Challenge:
State how many lines in the entries below contain the string "accomplish", treating uppercase and lowercase as distinct, and reply with that number alone.
─── Provided data
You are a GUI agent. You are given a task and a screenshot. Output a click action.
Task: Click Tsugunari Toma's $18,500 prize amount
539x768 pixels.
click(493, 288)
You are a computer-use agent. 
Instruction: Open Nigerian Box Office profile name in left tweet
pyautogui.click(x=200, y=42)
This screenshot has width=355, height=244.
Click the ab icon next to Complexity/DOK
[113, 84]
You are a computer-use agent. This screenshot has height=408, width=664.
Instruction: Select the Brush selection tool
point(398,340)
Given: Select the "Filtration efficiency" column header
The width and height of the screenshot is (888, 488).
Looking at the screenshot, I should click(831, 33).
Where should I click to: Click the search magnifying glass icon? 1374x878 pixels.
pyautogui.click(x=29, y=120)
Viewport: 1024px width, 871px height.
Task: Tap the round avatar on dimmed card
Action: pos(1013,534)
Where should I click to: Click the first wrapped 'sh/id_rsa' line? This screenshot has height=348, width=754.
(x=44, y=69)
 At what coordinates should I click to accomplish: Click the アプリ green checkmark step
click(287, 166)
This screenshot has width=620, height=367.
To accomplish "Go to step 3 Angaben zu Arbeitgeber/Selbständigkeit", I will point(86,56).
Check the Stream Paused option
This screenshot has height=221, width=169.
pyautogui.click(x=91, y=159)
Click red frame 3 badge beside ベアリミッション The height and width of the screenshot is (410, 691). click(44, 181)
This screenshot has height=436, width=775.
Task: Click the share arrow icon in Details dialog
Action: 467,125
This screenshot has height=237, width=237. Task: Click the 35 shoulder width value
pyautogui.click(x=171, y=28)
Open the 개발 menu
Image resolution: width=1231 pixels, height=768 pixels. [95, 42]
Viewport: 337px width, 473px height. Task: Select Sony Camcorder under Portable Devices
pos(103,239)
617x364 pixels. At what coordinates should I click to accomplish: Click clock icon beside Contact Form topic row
──────
Full output:
3